Requirement:
Transcribe the line that contains "The height and width of the screenshot is (408, 341)." and every line after it to the end of the records, exactly and nothing else. Skip the pictures.

Stored records:
□ □ □ □ □ □ □
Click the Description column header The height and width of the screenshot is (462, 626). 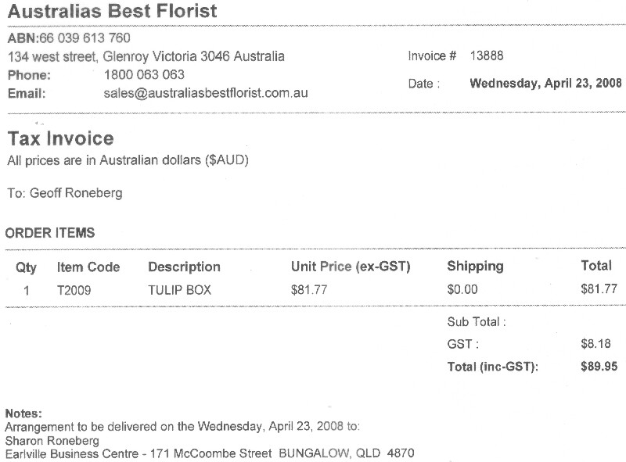pos(184,267)
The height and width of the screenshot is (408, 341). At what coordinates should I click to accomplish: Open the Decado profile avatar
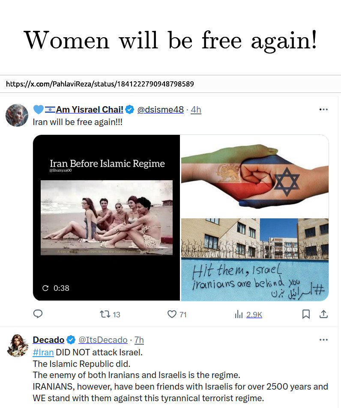click(17, 345)
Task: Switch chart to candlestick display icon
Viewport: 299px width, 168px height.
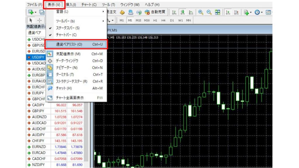Action: pos(182,12)
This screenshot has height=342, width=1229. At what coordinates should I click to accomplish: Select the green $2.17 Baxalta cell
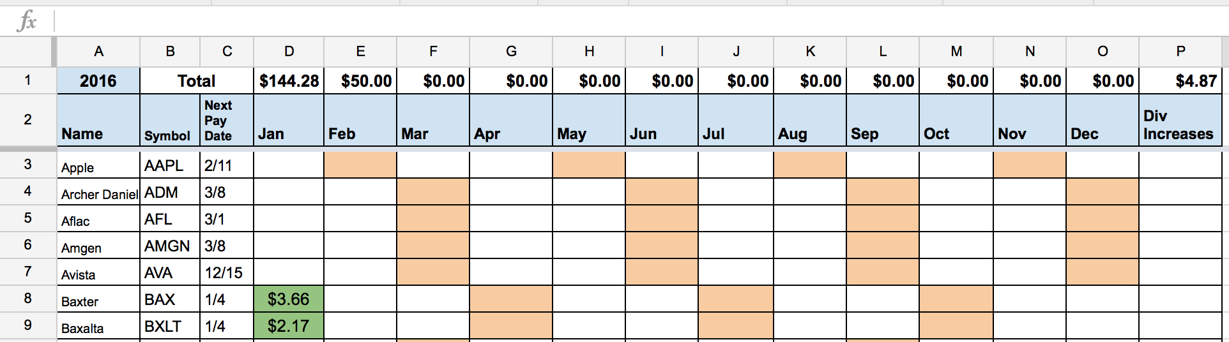pos(289,325)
□ □ □ □ □ □ □
Written answer:
The height and width of the screenshot is (408, 341). At what coordinates should I click to accomplish: Open the Decado profile avatar
click(17, 345)
Task: Switch chart to candlestick display icon
Viewport: 299px width, 168px height.
Action: pos(182,12)
This screenshot has height=342, width=1229. At what coordinates should I click to accomplish: Select the green $2.17 Baxalta cell
pos(289,325)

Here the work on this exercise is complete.